Unveiling the Landscape of Smart Contract Vulnerabilities: A Detailed Examination and Codification of Vulnerabilities in Prominent Blockchains
- URL: http://arxiv.org/abs/2312.00499v1
- Date: Fri, 1 Dec 2023 11:01:06 GMT
- Title: Unveiling the Landscape of Smart Contract Vulnerabilities: A Detailed Examination and Codification of Vulnerabilities in Prominent Blockchains
- Authors: Oualid Zaazaa, Hanan El Bakkali,
- Abstract summary: In this paper, we propose the most complete list of smart contract vulnerabilities with a detailed explanation of each one of them.
In addition, we propose a new codification system that facilitates the communication of those vulnerabilities between developers and researchers.
- Score: 0.0
- License: http://creativecommons.org/licenses/by-nc-nd/4.0/
- Abstract: With the rise in using immature smart contract programming languages to build a decentralized application, more vulnerabilities have been introduced to the Blockchain and were the main reasons behind critical financial losses.
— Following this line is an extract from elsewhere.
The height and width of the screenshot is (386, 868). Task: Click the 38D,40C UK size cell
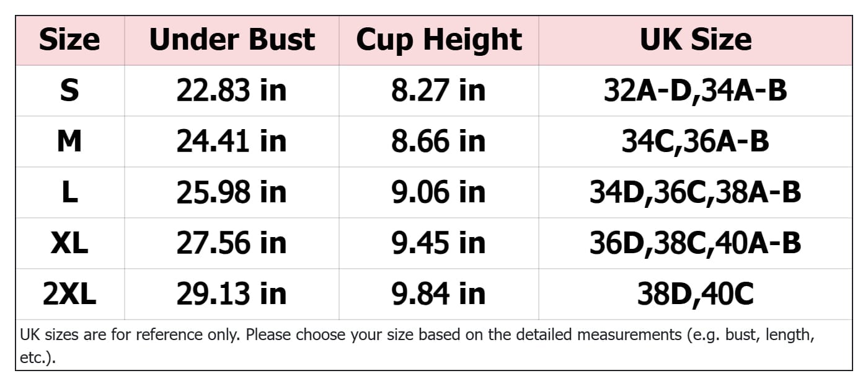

Moreover, the immutability of Blockchain technology makes deployed smart contracts unfixable for the whole life of the Blockchain itself. The lack of complete and up-to-date resources that explain those vulnerabilities in detail has also contributed to increasing the number of vulnerabilities in Blockchain. In addition, the lack of a standardized nomination of the existing vulnerabilities has made redundant research and made developers more confused. Therefore, in this paper, we propose the most complete list of smart contract vulnerabilities that exist in the most popular Blockchains with a detailed explanation of each one of them. In addition, we propose a new codification system that facilitates the communication of those vulnerabilities between developers and researchers. This codification, help identify the most uncovered vulnerabilities to focus on in future research. Moreover, the discussed list of vulnerabilities covers multiple Blockchain and could be used for even future built Blockchains.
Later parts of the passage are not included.